**EXERCISE**
Every entry below should be reproduced exactly; no picture is to be included.

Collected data
Content starts
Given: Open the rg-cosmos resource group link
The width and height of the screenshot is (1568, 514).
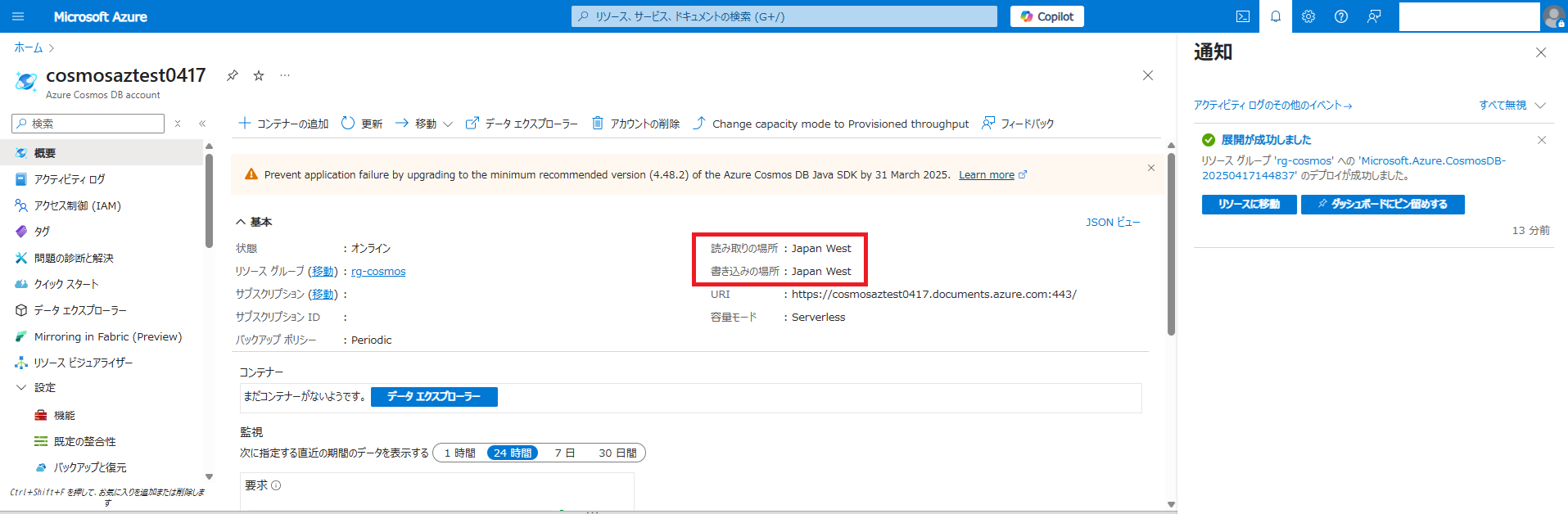Looking at the screenshot, I should (378, 271).
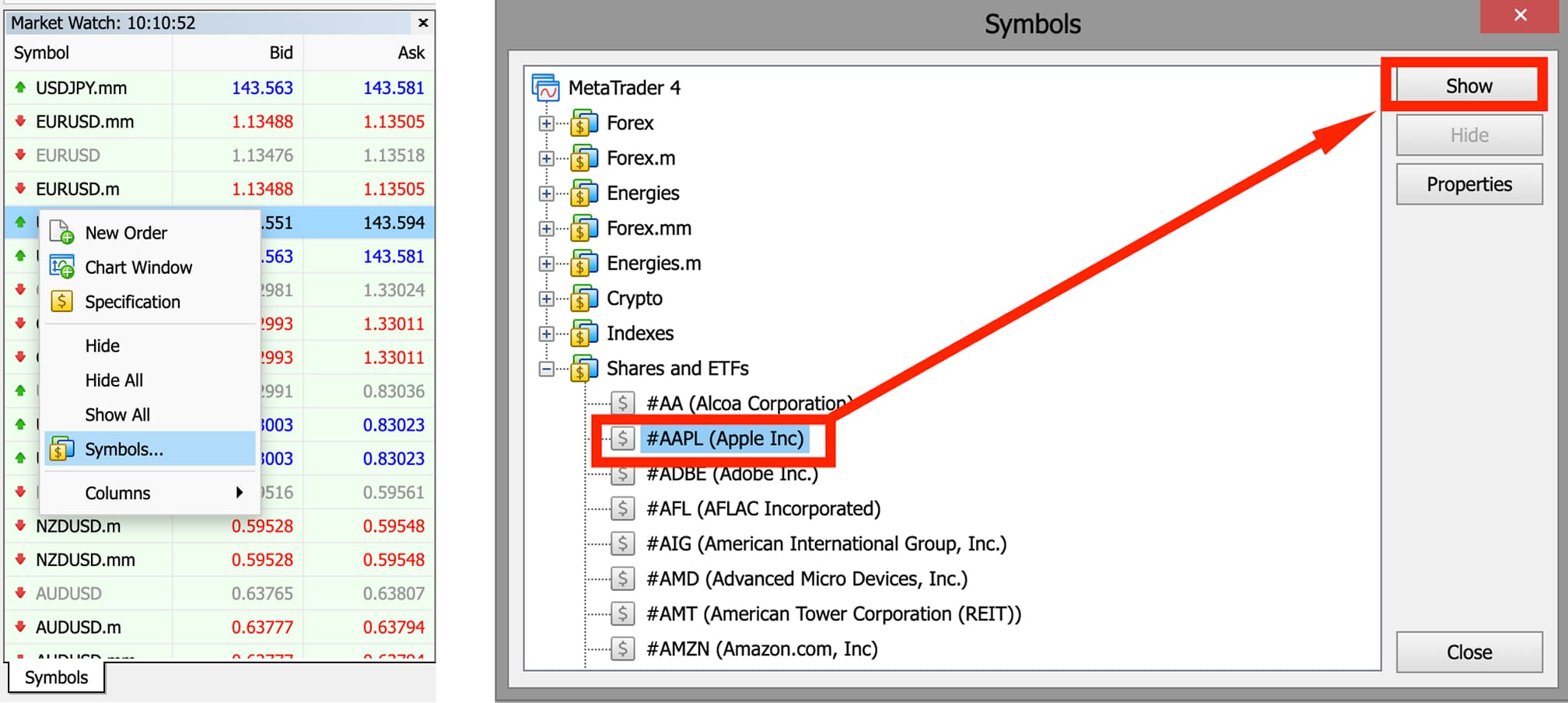
Task: Expand the Energies tree node
Action: (x=547, y=194)
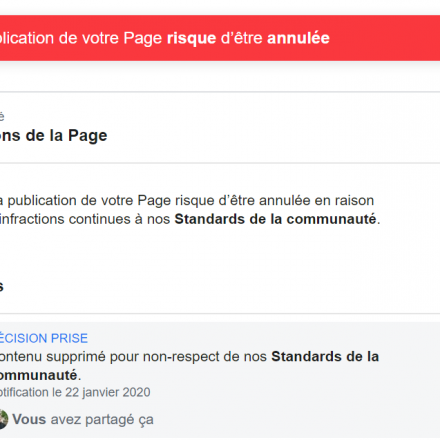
Content ends
**YOUR RESPONSE**
Given: Open the rg-cosmos resource group link
The width and height of the screenshot is (1568, 514).
Looking at the screenshot, I should (378, 271).
Task: Expand the Energies tree node
Action: (x=547, y=194)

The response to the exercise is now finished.